Performance characterization of the soft gripper. (A) The 2-dimensional (2D) layered design of the soft gripper (the design details of the clamp can be found in Fig. S8). (B) Three actuation principles of the soft gripper and the corresponding simulation and experimental results. (C to E) Vertical load capacity test for actuation principles II (C), IV (D), and VI (E) with a soft gripper gripping a 90-mm-diameter cylinder at 140-kPa pressure. During these tests, the soft gripper was fixed to the testbed, and the horizontal cylinder was positioned at the center of the gripper.

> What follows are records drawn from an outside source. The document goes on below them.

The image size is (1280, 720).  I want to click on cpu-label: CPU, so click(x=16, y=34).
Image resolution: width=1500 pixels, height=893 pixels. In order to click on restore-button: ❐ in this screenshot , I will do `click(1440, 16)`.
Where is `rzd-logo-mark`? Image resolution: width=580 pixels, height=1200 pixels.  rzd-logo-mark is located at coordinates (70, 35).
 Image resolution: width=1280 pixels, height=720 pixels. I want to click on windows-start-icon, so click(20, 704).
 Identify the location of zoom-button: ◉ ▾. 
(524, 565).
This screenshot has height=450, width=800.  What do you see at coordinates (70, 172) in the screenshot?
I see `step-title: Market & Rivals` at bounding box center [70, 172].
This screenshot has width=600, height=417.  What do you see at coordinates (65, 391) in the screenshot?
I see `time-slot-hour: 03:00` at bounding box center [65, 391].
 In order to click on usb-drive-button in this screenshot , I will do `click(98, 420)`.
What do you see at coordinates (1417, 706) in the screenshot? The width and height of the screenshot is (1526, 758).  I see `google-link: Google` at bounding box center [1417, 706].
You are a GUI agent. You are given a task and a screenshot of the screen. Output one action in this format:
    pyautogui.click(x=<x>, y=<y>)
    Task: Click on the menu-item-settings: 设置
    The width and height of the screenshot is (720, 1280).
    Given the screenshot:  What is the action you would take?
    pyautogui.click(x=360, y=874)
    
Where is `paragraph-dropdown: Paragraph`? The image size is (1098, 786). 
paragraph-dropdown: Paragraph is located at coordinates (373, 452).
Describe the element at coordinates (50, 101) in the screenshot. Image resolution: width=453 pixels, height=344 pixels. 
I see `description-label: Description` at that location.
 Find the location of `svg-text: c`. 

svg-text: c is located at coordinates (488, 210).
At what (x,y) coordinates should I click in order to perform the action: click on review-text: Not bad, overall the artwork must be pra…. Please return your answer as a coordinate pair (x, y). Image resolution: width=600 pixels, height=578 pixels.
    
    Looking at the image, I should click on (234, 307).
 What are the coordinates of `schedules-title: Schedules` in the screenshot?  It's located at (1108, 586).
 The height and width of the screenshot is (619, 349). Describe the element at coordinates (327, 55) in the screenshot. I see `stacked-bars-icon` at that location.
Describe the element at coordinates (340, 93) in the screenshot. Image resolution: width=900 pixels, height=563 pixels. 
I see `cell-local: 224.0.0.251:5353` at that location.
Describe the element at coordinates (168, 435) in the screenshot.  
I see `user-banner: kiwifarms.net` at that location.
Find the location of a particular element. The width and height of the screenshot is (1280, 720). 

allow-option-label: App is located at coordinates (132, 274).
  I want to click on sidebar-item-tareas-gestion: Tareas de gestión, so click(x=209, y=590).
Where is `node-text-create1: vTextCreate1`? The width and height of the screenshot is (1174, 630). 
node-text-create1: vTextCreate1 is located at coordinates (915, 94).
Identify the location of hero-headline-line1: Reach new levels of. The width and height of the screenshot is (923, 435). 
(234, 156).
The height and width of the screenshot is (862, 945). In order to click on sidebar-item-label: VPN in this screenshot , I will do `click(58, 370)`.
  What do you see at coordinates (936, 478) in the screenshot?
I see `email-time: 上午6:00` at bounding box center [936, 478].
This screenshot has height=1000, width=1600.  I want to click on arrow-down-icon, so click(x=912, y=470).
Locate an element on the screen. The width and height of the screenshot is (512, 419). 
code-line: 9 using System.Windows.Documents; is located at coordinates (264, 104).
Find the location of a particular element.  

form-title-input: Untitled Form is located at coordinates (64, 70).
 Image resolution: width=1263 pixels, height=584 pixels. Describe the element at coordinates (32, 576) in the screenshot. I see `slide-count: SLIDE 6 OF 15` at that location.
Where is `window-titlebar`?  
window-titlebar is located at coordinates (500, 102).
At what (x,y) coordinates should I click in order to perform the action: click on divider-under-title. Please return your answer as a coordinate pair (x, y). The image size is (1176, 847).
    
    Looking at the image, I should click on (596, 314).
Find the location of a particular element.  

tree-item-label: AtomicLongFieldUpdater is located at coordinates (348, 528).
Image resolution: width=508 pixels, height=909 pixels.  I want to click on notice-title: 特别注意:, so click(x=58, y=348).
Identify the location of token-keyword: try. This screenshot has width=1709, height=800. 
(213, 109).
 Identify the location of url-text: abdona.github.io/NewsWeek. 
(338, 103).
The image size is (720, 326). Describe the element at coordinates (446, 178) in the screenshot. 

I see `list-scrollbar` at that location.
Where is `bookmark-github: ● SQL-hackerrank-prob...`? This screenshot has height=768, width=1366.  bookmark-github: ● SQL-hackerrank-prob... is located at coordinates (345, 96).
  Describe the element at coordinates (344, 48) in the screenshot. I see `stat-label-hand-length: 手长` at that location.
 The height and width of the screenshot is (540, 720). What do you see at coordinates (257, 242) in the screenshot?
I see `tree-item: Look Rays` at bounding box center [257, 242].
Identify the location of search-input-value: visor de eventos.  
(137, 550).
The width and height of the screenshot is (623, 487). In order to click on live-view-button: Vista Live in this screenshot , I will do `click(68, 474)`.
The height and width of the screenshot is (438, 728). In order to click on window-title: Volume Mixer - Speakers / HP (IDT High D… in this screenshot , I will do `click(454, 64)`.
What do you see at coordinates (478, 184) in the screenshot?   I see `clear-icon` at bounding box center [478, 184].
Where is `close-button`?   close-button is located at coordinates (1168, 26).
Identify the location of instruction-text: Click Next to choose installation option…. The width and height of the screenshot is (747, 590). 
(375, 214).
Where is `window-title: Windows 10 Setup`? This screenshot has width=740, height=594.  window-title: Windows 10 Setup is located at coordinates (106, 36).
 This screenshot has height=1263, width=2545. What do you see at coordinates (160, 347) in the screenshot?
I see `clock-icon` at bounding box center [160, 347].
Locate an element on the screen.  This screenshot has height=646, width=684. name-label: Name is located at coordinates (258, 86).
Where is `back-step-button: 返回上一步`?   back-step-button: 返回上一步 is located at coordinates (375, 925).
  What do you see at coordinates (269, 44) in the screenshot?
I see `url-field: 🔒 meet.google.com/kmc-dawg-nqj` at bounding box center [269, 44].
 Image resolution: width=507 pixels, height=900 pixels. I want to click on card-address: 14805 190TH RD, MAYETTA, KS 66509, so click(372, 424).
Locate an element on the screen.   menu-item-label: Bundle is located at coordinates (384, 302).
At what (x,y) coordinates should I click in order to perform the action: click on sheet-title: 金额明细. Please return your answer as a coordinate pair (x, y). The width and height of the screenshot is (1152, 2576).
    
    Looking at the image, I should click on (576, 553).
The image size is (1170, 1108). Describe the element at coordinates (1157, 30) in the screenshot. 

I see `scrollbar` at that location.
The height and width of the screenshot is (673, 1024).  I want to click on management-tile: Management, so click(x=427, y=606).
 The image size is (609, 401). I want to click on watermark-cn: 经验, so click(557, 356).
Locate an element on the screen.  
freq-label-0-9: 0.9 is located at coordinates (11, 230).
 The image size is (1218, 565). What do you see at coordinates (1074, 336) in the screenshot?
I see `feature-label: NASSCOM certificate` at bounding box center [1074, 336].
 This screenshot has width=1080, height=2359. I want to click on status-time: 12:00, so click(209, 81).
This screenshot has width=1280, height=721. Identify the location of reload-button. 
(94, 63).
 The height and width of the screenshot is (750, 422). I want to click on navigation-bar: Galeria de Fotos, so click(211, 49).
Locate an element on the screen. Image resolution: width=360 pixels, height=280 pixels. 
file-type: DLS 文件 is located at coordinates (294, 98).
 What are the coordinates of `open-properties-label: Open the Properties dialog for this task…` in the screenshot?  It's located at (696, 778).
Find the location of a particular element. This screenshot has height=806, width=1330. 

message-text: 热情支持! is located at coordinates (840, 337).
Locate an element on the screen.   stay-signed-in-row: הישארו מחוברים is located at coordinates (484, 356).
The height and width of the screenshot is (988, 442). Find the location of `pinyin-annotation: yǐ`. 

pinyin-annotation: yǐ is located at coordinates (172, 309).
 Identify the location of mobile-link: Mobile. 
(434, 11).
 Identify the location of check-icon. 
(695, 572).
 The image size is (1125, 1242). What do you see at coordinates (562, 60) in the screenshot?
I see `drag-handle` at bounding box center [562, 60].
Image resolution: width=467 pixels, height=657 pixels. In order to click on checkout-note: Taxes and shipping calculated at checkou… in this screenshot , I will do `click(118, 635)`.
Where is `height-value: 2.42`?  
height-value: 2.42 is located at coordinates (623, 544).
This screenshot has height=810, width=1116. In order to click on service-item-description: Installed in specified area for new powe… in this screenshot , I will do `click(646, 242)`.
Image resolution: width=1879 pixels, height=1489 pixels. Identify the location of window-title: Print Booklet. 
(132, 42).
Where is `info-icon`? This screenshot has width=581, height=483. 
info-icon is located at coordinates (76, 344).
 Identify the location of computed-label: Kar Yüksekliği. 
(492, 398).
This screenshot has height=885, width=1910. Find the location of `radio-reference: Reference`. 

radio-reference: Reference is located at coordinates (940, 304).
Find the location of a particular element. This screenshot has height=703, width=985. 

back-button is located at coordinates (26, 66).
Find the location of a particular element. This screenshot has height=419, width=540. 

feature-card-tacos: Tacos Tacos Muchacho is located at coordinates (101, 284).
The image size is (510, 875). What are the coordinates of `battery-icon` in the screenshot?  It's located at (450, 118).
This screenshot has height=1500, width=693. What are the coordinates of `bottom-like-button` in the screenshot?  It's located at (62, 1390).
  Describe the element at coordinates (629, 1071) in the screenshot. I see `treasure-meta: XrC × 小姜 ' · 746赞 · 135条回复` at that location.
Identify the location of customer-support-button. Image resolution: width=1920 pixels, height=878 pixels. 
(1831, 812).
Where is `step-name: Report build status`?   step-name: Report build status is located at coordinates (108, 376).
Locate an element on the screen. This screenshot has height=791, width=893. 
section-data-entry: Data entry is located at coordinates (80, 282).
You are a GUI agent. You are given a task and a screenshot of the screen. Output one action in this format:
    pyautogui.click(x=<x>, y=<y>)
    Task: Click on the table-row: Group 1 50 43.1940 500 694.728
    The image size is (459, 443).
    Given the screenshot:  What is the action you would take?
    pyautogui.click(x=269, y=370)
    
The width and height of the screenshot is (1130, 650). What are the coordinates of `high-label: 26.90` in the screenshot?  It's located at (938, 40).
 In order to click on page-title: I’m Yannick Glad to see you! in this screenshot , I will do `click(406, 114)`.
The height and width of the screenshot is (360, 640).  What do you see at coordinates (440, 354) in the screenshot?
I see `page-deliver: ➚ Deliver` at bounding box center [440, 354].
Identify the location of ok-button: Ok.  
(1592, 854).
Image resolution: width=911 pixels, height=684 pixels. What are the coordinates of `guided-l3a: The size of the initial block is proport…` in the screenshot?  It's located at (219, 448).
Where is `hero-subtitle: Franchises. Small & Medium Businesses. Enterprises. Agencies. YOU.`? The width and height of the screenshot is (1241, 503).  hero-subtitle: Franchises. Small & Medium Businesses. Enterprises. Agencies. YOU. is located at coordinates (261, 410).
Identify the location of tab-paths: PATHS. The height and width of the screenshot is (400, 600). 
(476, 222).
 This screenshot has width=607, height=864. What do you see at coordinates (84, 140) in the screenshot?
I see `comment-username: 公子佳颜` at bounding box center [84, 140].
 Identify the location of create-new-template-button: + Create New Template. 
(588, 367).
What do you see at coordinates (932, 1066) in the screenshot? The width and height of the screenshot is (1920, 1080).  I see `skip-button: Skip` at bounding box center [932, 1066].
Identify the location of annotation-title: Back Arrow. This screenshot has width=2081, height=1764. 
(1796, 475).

Then, the soft Arms were actuated to the predefined pressures. The linear stage pulls the cylinder at a fixed velocity (12.5 mm s⁻¹ ) until the cylinder separates from the soft gripper. (F) The suction is generated by the soft gripper in the suction mode when the vertical peeling position is at the center and the edge, respectively. Error bars show standard deviation from 4 tests.

Fig. 4.

Dexterous manipulation of the soft gripper in underwater scenarios. (A) Illustration of the soft gripper grasping and collecting objects. Soft grippers approach objects–grasp–lift–release them into a storage bag. (B) Several common types of underwater litter collection. (C) Grab a light bulb, fishing net, brush pot, cube, soda can, plastic bottle, mobile phone, and plastic bag, respectively, and put them into the storage bag. (D) Seafood fishing. (E) Grab sea snail, tortoise, scallop, and sea cucumber and put them into the storage bag. (F) The soft gripper is driven by actuation principle VI and the suction mode to gently pick up and put down the vase underwater. (G) Handle the porcelain (plate, bowl, and jar) gently underwater. Scale bar, 10 mm.

Fig. 5.

Movement performance of the gripper. (A) Step lengths corresponding to gaits produced by actuating different numbers of Arms. The motion schematics for each gait can be found in Fig. S14. Error bars show standard deviation from 4 tests. (B) Illustration of the fastest gait. This gait is achieved by actuating any 2 Arms separated by an unactuated Arm in between and moving in a given direction. (C) Top and side views of gait 2-2 in progress. The maximum speed at which the gripper crawls is 25 mm/s. (D to F) The path that the gripper performs agile omnidirectional crawling underwater. It can realize the crawling of □ (D), △ (E), and 8 (F) paths, respectively. (G) Vertical swimming is achieved by actuating the 6 Arms of the soft gripper simultaneously. (H) Inclined swimming is achieved by actuating different Arms during vertical swimming to apply perturbations, turning off the pump, and falling in a desired direction. Swimming in 3D enables swimming to the top and across objects while crawling. Scale bar, 10 mm.

Fig. 6.

Grasping in confined space. (A and B) Confined space with only one entrance and an object inside that cannot be touched by the robotic arm. (C) Illustration of soft gripper moving and grasping. The circular dashed line represents the position of the soft gripper. First, release the soft gripper and grasp the handle to open the entrance. The soft gripper then goes through the hole and reaches the inside of the tank. Next, across the obstacle inside the tank to reach the object. Finally, adjust the position of the soft gripper to complete the grasping and recycling of the object. Scale bar, 40 mm. The yellow words represent different Arms and the waveforms of the control signal.